Словом, мы пошли вместе, разговаривая очень любезным образом. Так прошли мы остаток большей дороги, предместье и часть улиц нового города, молчаливого и пустынного, как город мертвых. Лавки были заперты; не проехало ни одного экипажа; одни кошки играли на залитой солнцем мостовой. Звук наших шагов и голосов отдавался в спокойных домах. Эдинбург вполне погрузился в свое странное еженедельное оцепенение; передо мной был апофеоз воскресного дня. Сознаюсь, картина дышала величием, хотя ей не хватало веселости. Немногие религиозные службы способны производить более глубокое впечатление. Мы, разговаривая, шли вдоль пустынного города, и вдруг со всех сторон раздались звуки колоколов. Улицы наполнились благочестивыми людьми, спешившими в церковь.
— Ага, — произнес мой спутник, — звонят. Вы не из числа жителей Эдинбурга, поэтому я сведу вас в церковь моего прихода. Не знаю, знакомо ли вам шотландское богослужение, если нет, я позабочусь о вас. Доктор Генри Грей из церкви Святой Марии — один из лучших наших проповедников.

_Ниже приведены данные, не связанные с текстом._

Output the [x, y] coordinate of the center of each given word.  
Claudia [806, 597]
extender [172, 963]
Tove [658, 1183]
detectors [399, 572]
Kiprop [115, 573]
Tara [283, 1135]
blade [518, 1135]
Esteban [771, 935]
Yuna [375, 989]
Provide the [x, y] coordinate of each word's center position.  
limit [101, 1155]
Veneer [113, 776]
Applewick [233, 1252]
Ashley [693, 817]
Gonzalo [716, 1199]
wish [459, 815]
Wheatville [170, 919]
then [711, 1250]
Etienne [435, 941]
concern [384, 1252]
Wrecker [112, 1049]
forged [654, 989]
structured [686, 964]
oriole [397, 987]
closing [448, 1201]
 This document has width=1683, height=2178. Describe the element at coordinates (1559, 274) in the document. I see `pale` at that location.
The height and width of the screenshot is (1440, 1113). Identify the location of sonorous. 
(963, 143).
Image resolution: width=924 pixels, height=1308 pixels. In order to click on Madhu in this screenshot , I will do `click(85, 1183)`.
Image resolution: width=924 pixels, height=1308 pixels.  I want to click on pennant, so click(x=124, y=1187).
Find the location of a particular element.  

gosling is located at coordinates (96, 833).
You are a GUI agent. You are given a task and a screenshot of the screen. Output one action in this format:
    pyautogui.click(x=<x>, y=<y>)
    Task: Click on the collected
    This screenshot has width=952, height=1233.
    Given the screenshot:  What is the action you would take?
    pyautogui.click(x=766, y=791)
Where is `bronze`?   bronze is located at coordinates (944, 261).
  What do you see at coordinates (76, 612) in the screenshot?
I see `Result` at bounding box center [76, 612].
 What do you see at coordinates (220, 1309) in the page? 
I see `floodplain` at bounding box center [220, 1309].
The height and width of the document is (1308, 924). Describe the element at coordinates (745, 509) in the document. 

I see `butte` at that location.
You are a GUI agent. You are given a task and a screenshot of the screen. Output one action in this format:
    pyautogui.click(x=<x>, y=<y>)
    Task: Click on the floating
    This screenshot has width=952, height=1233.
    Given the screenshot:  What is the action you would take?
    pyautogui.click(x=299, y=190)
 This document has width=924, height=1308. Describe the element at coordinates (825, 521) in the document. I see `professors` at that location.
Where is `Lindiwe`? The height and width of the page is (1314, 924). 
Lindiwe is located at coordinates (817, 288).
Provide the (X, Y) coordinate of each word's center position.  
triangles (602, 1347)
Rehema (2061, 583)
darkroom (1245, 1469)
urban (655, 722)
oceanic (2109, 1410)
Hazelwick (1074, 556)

Предложение моего незнакомого знакомца сильно смутило меня. Я не приготовился к подобному риску; множество людей совершенно равнодушно прошли бы мимо меня по улице, самое большее взглянув в мое лицо раза два; но те же люди, видя меня неподвижно сидевшим на скамейке в церкви, непременно стали бы внимательно присматриваться к лицу, показавшемуся им знакомым, и в конце концов узнали бы меня. Какой-нибудь один несчастный поворот головы мог привлечь внимание того или другого из прежних посетителей Эдинбургской крепости. «Кто это? — подумал бы он. — Без сомнения, я видел его когда-то». И по окончании службы он, по всей вероятности узнал бы меня. Несмотря на все это, я поблагодарил моего предупредительного друга и отдал себя в его распоряжение.
Теперь мы направились в северо-восточную часть города. Мы проходили через приветливые предместья; наконец я увидел довольно красивую новую церковь значительных размеров. Вскоре я уже сидел рядом с моим милосердным самаритянином, и на меня смотрело множество угрожающих глаз. Сначала опасения заставляли меня быть настороже, но затем, уверив себя, что бояться нечего, что, по всей вероятности, служба не ознаменуется арестом французского шпиона, я стал слушать доктора Грея.